First I will describe what I have, then the problem.
I have a text file that is structured as such
----------- Start of file-----
<!-->
name,name2,ignore,name4,jojobjim,name3,name6,name9,pop
-->
<csv counter="1">
1,2,3,1,6,8,2,8,2,
2,6,5,1,5,8,7,7,9,
1,4,3,1,2,8,9,3,4,
4,1,6,1,5,6,5,2,9
</csv>
-------- END OF FILE-----------
I also have a perl program that has a map:
my %column_mapping = (
"name" => 'name',
"name1" => 'name_1',
"name2" => 'name_2',
"name3" => 'name_3',
"name4" => 'name_4',
"name5" => 'name_5',
"name6" => 'name_6',
"name7" => 'name_7',
"name9" => 'name_9',
)
My dynamic insert statement (assume I connected to database proper, and headers is my array of header names, such as test1, test2, ect)
my $sql = sprintf 'INSERT INTO tablename ( %s ) VALUES ( %s )',
join( ',', map { $column_mapping{$_} } @headers ),
join( ',', ('?') x scalar @headers );
my $sth = $dbh->prepare($sql);
Now for the problem I am actually having: I need a way to only do an insert on the headers and for the values that are in the map. In the data file given as an exmaple, there are several names that are not in the map, is there a way I can ignore them and the numbers associated with them in the csv section?

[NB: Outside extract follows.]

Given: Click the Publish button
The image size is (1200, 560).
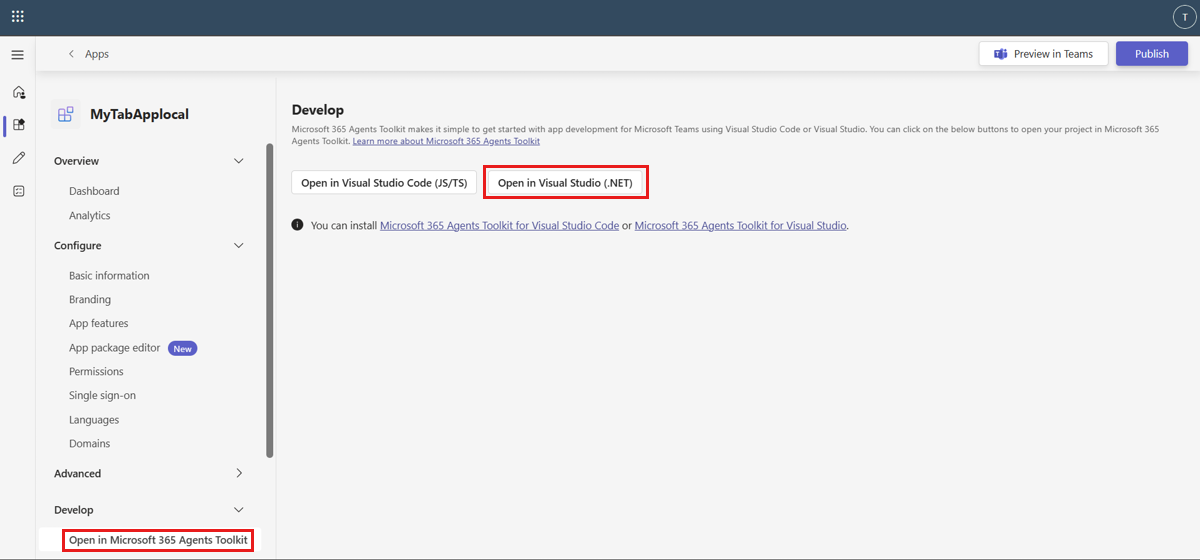Looking at the screenshot, I should click(x=1152, y=54).
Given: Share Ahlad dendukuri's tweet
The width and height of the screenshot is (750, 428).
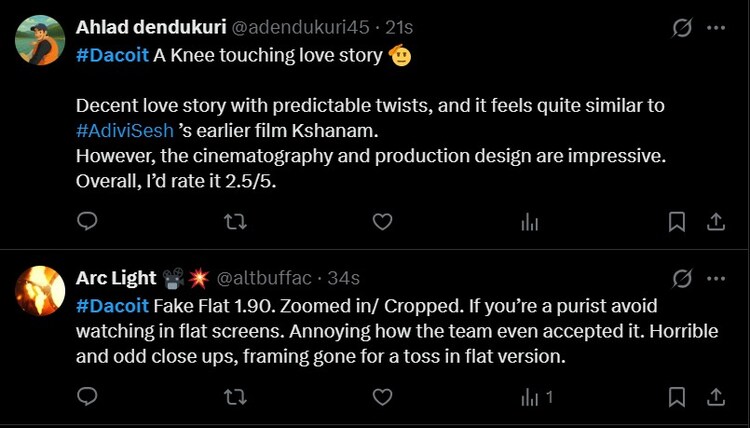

basically to make a subset csv, to turn it into:
name,name2,name4,name3,name6,name9,
1,2,1,8,2,8,
2,6,1,8,7,7,
1,4,1,8,9,3,
4,1,1,6,5,2,
so that my insert statment will only insert the ones in the map. The data file is always different, and are not in same order, and an unknown amount will be in the map.
Ideally a efficient way to do this, since this script will be going through thousands of files, and each files behind millions of lines of the csv with hundreds of columns.
It is just a text file being read though, not a csv, not sure if csv libraries can work in this scenario or not.